Periodic Reporting for period 3 - OPENFLUX (Societal openness, normative flux, and the social modification of heritability)
Okres sprawozdawczy: 2022-07-01 do 2023-12-31
Important areas of research in family demography and social stratification such as the degree of equality of opportunity in the age of mass education, changing family structures in the 20th century, the development of life courses and careers, and the transmission processes from parents to children all motivate an important role for human genetics. Relatively little of these efforts have directly engaged with human genetics. In the social sciences, a common criticism of genetic methods is that they are silent on context: Their results may only be valid for a specific society or a specific time and place. The project turns these criticisms into tools, by assessing how genetic effects vary across contexts and environments.
The project has three major objectives. The first objective is to understand whether societies have become more open over time, by examining social change across birth cohorts, as influential theory suggests heritable dispositions will increase in importance when opportunity structures expand or social norms are in flux. We will examine these ideas on the recent decades of family and fertility changes, and the expanding opportunity structures in education and labor markets.
The second objective is to examine the balance between genetic and environmental influences on outcomes related to social stratification and family demography outcomes. This way we can find out, for example, whether it is so that your social background "wears off" over time, or if it stays with you throughout your life. We will estimate changes over the life course as the effects of individual choice and structures accumulate.
The third objective is to examine the sources of similarity in parents and their children. Obviously, parents provide children with their DNA. But what else do they contribute, through their parenting and other choices they make on behalf of their children? Our objective is to better understand what factors contribute to the similarity of parents and offspring, above and beyond the genetic link.
One important result from the project thus far is that the heritability of income, i.e. the effect of genetics and shared environments on how much money you make, changes over cohorts. It changes in ways that seem intrinsically linked to gender equality. This is a major, novel finding that augments and strengthens the arguments for including genetics in social science, and brings to light new perspectives on men’s and women’s possibilities for exploiting their talents and skills and how these have changed over time.

**********

- [PROBLEM SET]
- a) Please answer these questions about the OPENFLUX project summary.
(i) What common criticism of genetic methods does the summary say is raised in the social sciences?
(ii) How many major objectives does the project have?
(iii) Over what does the heritability of income change, and to what does that change seem linked?
- b) Take the OPENFLUX project summary further, continuing it from its last sentence.

- [RECORD EXCERPTS]
**********

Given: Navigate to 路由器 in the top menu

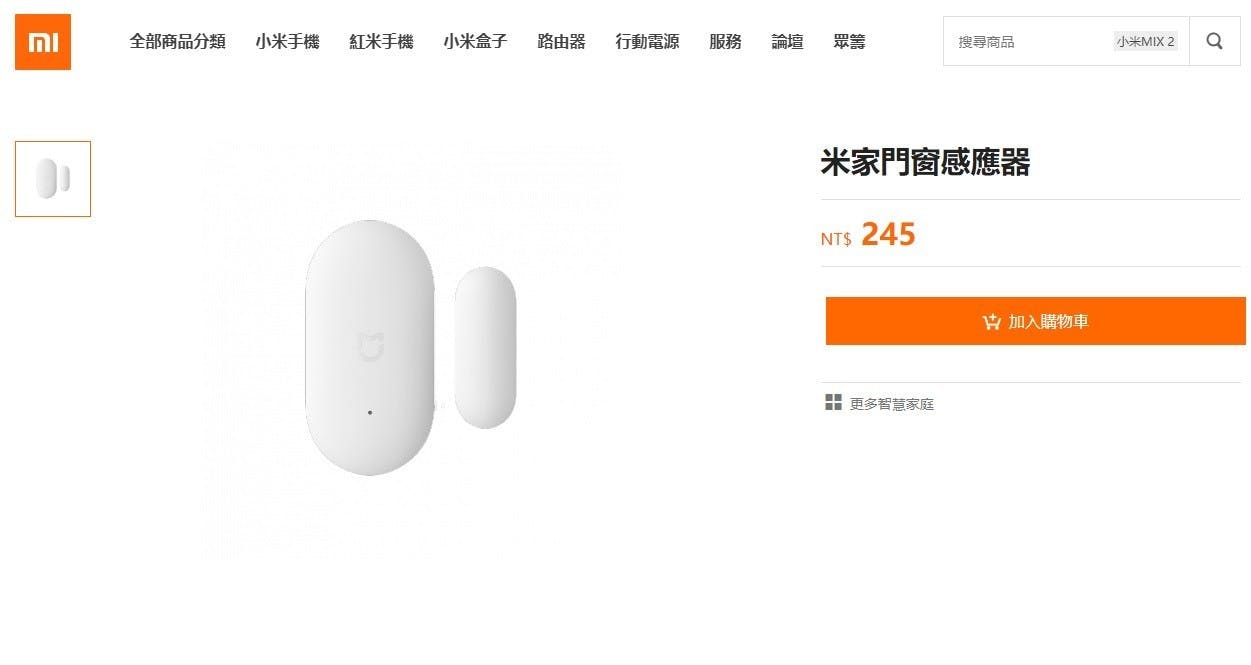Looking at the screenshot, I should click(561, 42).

**********

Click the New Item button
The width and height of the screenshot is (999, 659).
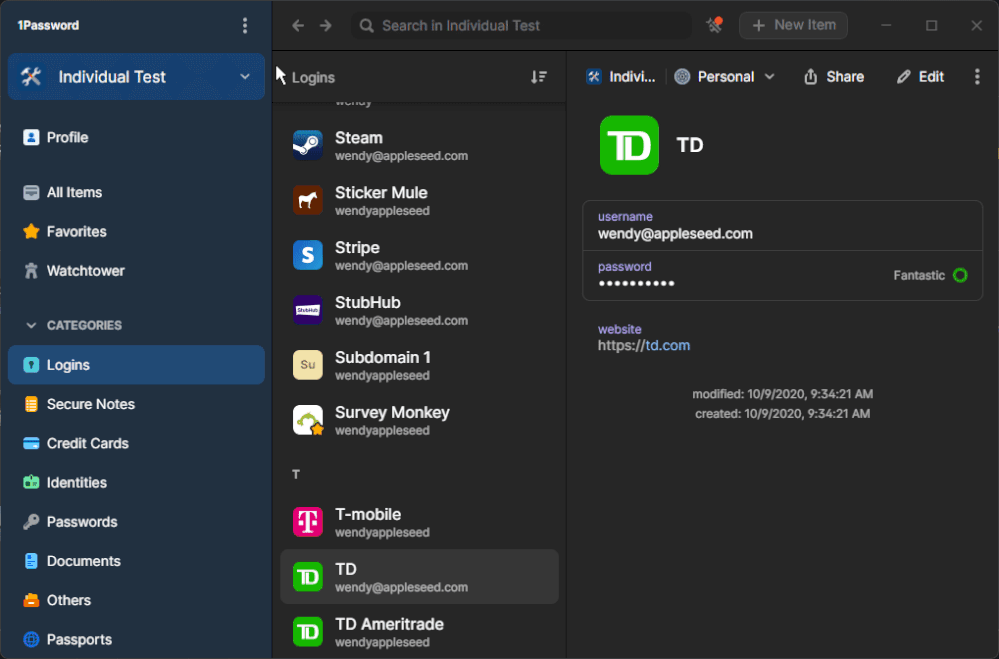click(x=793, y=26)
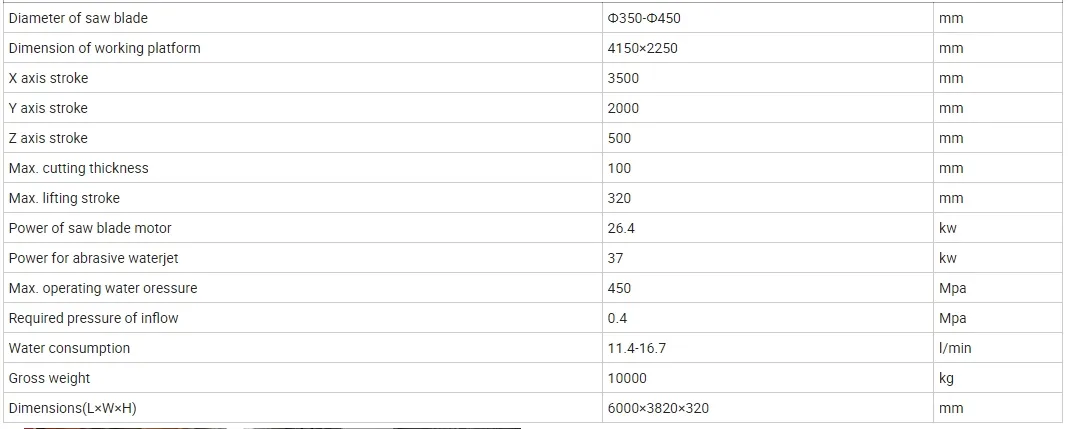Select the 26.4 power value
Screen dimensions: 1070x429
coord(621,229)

**********

- [WRITTEN ANSWERS]
- a)
(i) Genetic methods are silent on context: their results may only be valid for a specific society or a specific time and place.
(ii) Three.
(iii) It changes over cohorts, in ways that seem intrinsically linked to gender equality.

- b)
Another important result from the project thus far is that parental separation lowers the importance of genes for children’s school performance. The Scarr–Rowe hypothesis, which states that the relative importance of genes on cognitive ability and related outcomes is higher for advantaged compared to disadvantaged children. Our study expands upon the literature to include family structure as an indicator for advantage/disadvantage, and finds that the relative importance of genes on children’s cognitive ability and academic self-concept is lower for children in single-parent households compared to two-parent households.
We have estimated the role of family background, and in particular parents’ education, for offspring’s education using register data and a very powerful design. In this analysis, we find no evidence for the standard social science model of effects of parental education on offspring outcomes. Instead, the role of peers and other environmental factors seem important. Moverover, which genes that matter for education differ across generations. Genetic analyses that do not take this into account will potentially suffer from biases.
In addition, the project has preliminary results on a number of areas. These include (but are not limited to) estimates of genetic effects on likelihood of divorce, new heritability estimates for fertility outcomes, and how well polygenic scores predict outcomes across the life course.